### [MATERIALS PROVIDED]
◇ ◇ ◇ ◇

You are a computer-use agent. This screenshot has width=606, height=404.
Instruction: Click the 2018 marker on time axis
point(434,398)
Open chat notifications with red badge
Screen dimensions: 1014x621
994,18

◇ ◇ ◇ ◇

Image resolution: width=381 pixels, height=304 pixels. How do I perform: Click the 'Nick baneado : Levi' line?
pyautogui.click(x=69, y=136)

◇ ◇ ◇ ◇

### [THE PROBLEM]
Convert the listing starting at the line containing "Image resolution: width=381" and ending at the line containing "pyautogui.click(x=69, y=136)" into a Markdown table with columns n and Line, omitting blank lines.

### [SOLUTION FOR THIS EXERCISE]
| n | Line |
|---|---|
| 1 | Image resolution: width=381 pixels, height=304 pixels. How do I perform: Click the 'Nick baneado : Levi' line? |
| 2 | pyautogui.click(x=69, y=136) |